US Environment Protection Agency faces legal action as pollution campaigners aim to raise technology bar

Two US air pollution control bodies are mounting a challenge to the US Environment Protection Agency (EPA), claiming that current nitrous oxide (NOx) emissions limits on aircraft engines do not set the technology bar high enough.

The State and Territorial Air Pollution Program Administrators (STAPPA) and the Association of Local Air Pollution Control Officials (ALAPCO), two national associations of air pollution control agencies active throughout the USA, earlier this year submitted a brief to the US Court of Appeals for the Washington DC circuit, challenging the EPA's November 2005 legislation on NOx emissions from new engines on commercial aircraft.

In amending existing NOx emission limits to meet the International Civil Aviation Organization equivalent, the EPA actually brought US standards into international alignment.

But the associations question whether the EPA's final emissions standards for NOx fail to promote public health adequately, claiming that they do nothing to reduce aircraft emissions because nearly all currently certificated or in-production engine models already meet or perform better than the ICAO standards, and that manufacturers already adhere to ICAO test procedures.
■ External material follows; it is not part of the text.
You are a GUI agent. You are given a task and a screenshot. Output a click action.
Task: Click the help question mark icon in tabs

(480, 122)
"The history of Clean Air Act implementation is a testament to the fact that technological innovation follows, rather than precedes, the adoption of stringent emission-control requirements," said STAPPA in a 2003 consultation.

To achieve the necessary emissions reductions from aircraft engines to eventually reverse the trend of increasing NOx emissions, STAPPA said EPA must establish standards that promote and accelerate technological innovation.
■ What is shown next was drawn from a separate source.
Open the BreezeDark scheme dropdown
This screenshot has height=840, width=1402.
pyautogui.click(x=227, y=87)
The associations also argue that the EPA placed undue emphasis on speculative safety concerns. They also accuse it of not including a production cut-off date for already certificated, newly manufactured aircraft engines of issuing a "near-term rule" without establishing a timeline for follow-up rulemaking and of acting "arbitrarily and capriciously" by creating delays that, ultimately, prevented the adoption of more stringent standards.
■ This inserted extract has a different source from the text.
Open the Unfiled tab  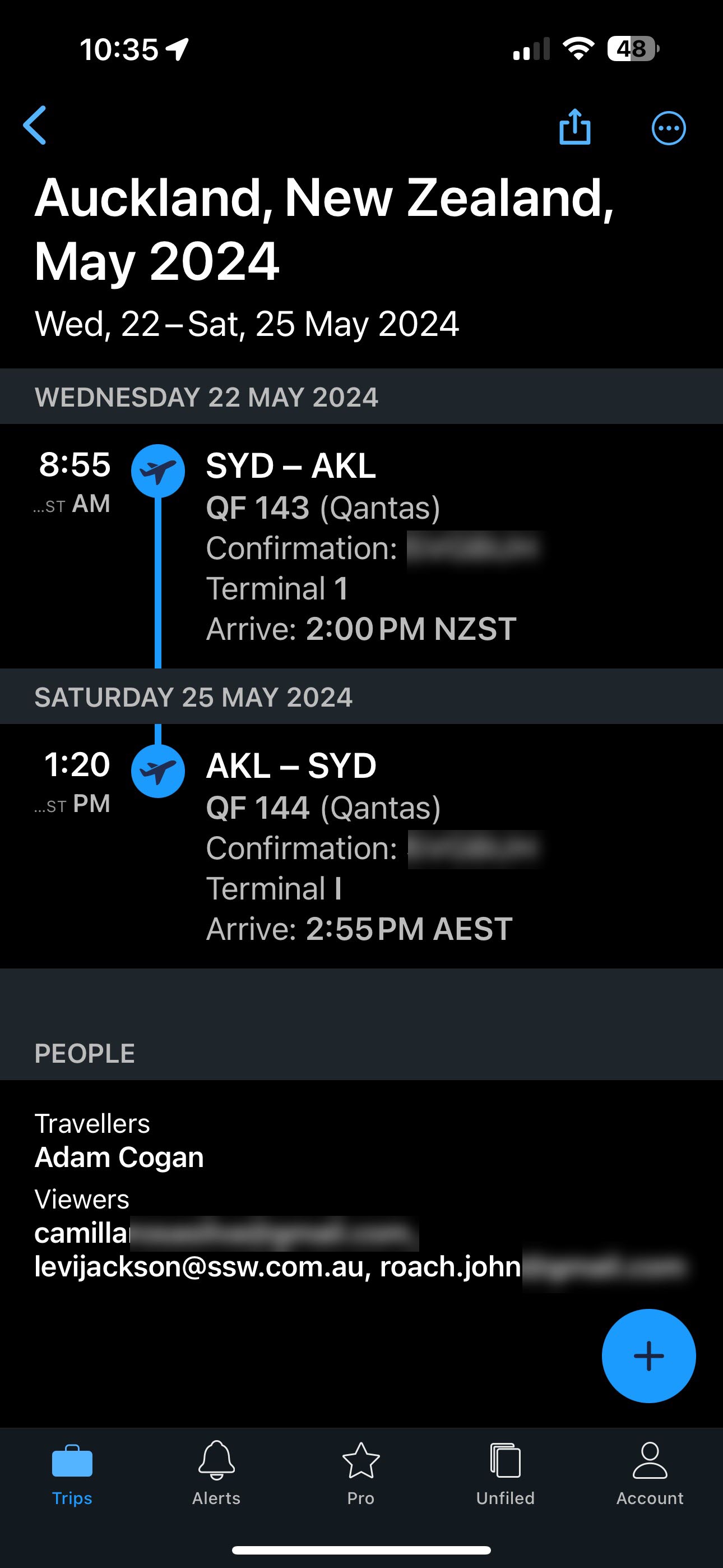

In a late September submission, the EPA vigorously defended its actions, claiming the aircraft engines emission rule and its timing is consistent with its duties as the body regulating aircraft engine emissions, that its decision not to include a production cut-off is neither arbitrary or capricious and that its move to adopt a near-term standard without establishing a schedule for subsequent rulemaking was "reasonable". STAPPA is expected to respond to the EPA brief.